課題内容. トンボ玉に関する本文のうち「田上恵美子さんは田上惠美子さんでした」から「いうものだ」と教えてくれた。」までの範囲（両端を含む）を、「デパート」を「百貨店」に置き換えて書き直してください。

本文抜粋.
━━━━━━━━━━
お知らせ

忘れへんうちに 旅編では、イスタンブールで訪れたところを長々と記事にしています。その中で興味のある事柄については、詳しくこちらに記事にします。

2007/04/04

田上恵美子氏とフェニキアの人頭玉・人面玉



田上恵美子さんは田上惠美子さんでした

10年以上前のことだが、阪神間のあるデパート内をぶらぶらしていると、ガラスで作った玉をたくさん入れた小さなワゴンが目に入った。その前に立っていたのが田上恵美子氏だった。
尋ねると「鉄芯に胎土をつけて、バーナーでガラスを熱しながら胎土に巻いていって・・・という風に作るトンボ玉というものだ」と教えてくれた。
━━━━━━━━━━
提供データ.

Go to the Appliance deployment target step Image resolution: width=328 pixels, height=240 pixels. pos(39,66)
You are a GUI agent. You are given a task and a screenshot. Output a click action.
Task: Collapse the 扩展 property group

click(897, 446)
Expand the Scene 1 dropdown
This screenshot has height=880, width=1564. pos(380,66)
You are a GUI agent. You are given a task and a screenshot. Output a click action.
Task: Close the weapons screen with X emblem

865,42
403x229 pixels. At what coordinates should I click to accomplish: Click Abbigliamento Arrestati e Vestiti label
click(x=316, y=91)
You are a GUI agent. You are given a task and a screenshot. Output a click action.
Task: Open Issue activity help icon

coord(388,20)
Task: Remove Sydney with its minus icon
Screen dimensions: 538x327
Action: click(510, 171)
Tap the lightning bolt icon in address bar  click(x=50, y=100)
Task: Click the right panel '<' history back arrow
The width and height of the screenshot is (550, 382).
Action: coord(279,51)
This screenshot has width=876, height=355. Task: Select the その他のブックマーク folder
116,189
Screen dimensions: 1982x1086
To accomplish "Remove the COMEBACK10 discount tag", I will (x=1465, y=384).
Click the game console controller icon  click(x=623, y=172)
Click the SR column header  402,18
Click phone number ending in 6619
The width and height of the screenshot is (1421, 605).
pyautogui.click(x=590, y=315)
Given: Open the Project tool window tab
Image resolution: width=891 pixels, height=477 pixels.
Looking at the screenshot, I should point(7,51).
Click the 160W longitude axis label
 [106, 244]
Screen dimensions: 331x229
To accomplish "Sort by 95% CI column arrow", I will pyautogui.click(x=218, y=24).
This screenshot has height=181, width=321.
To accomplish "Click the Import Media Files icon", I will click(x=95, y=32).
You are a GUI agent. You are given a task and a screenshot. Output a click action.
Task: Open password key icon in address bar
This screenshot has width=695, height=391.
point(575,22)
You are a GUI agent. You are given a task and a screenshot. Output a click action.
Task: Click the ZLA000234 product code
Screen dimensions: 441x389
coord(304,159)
━━━━━━━━━━
本課題の解答.
田上恵美子さんは田上惠美子さんでした

10年以上前のことだが、阪神間のある百貨店内をぶらぶらしていると、ガラスで作った玉をたくさん入れた小さなワゴンが目に入った。その前に立っていたのが田上恵美子氏だった。
尋ねると「鉄芯に胎土をつけて、バーナーでガラスを熱しながら胎土に巻いていって・・・という風に作るトンボ玉というものだ」と教えてくれた。